Unable to start additional virtual machines when Hyper-V has plenty of resources

Ben Armstrong from the Hyper-V team just published a really interesting blog article about CPU Reserves.

The thing that you really need to think about here is how tweaking these settings impacts your virtualization environment as a whole – and Ben spends some time trying to relate that concept.

http://blogs.msdn.com/b/virtual_pc_guy/archive/2011/02/14/hyper-v-cpu-scheduling-part-1.aspx

In the forums I frequently advise folks to leave the knobs and buttons alone unless you have a really good reason for modifying them.  Why?  Because the system is designed to self manage and it does a really good job of it.

The place where you get into problems is not from tweaking a single VM on a single hypervisor.  This usually works.  The problems come when that VM is moved to another hypervisor, for any number of reasons.

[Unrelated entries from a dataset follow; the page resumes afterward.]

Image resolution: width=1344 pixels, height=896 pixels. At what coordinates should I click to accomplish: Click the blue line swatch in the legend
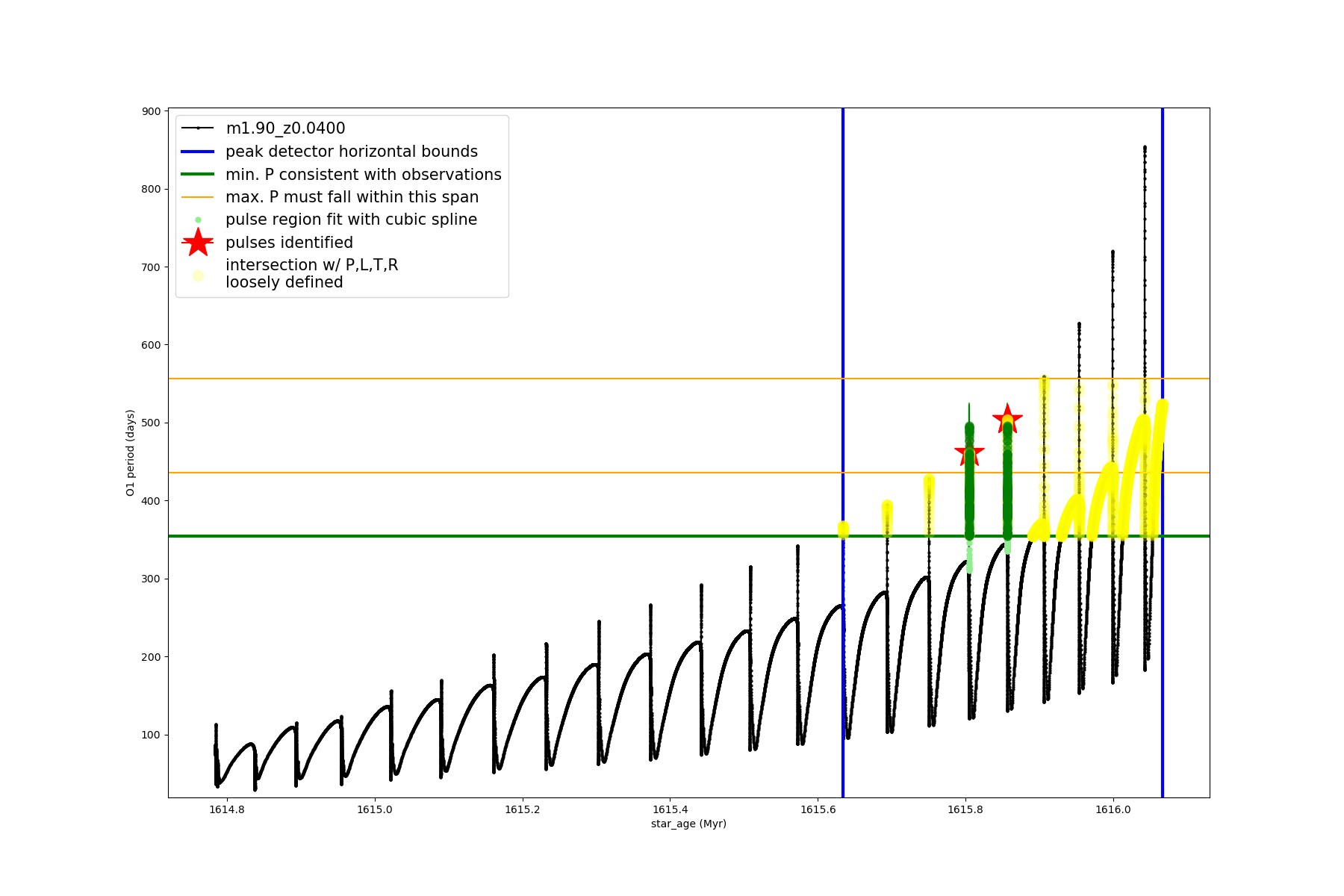coord(198,152)
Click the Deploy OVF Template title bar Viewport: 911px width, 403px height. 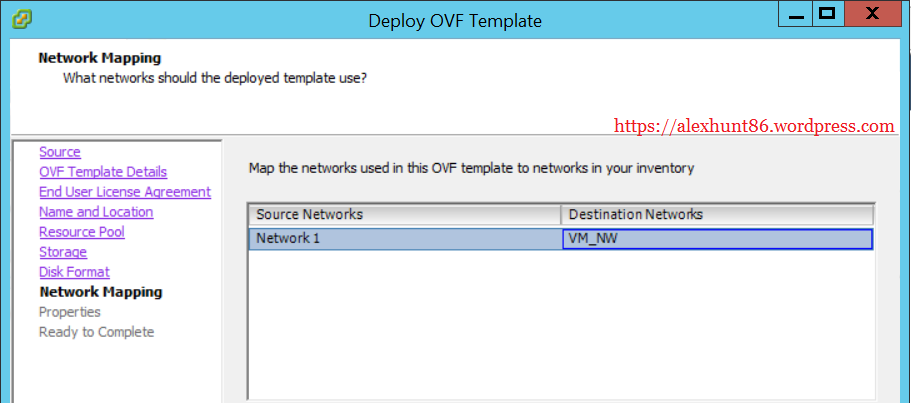coord(455,20)
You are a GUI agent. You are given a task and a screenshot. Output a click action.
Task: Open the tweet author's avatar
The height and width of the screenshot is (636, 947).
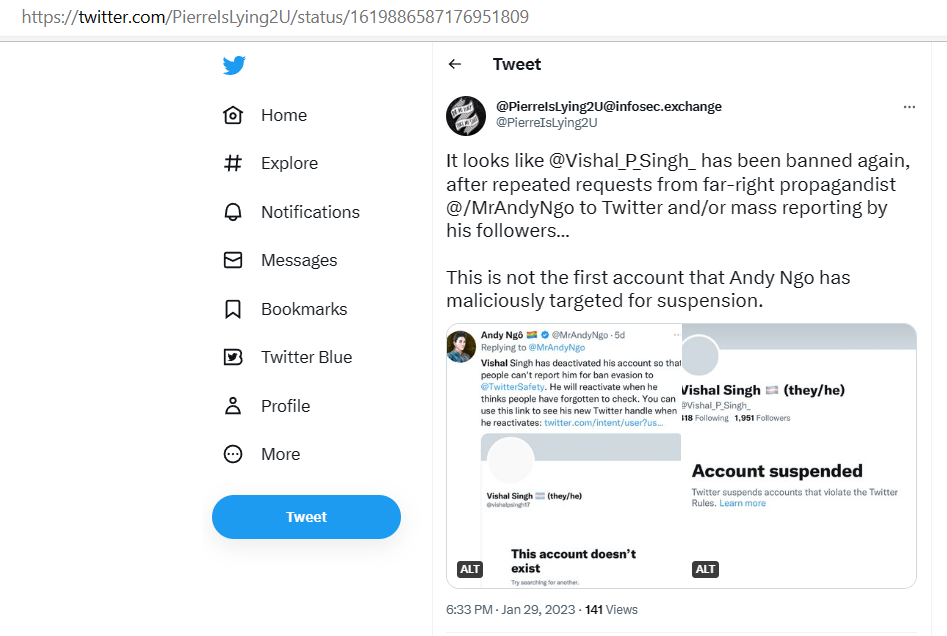(x=466, y=115)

After moving to another hypervisor the environment changes, how that VM interacts changes, the settings on the other VMs are different, and so on.

The big take away from Ben’s article is – if you change the settings, understand what you are doing and how it impacts the entire environment, not just this VM.

The little take aways: don’t change the settings unless you really need to, if you do change the settings be sure to document what and most importantly WHY, and tweak as few as absolutely possible.

Think on that a bit, and if you like play around a bit – it will all come clear once you create a conflict caused by a setting that the environment should be able to support.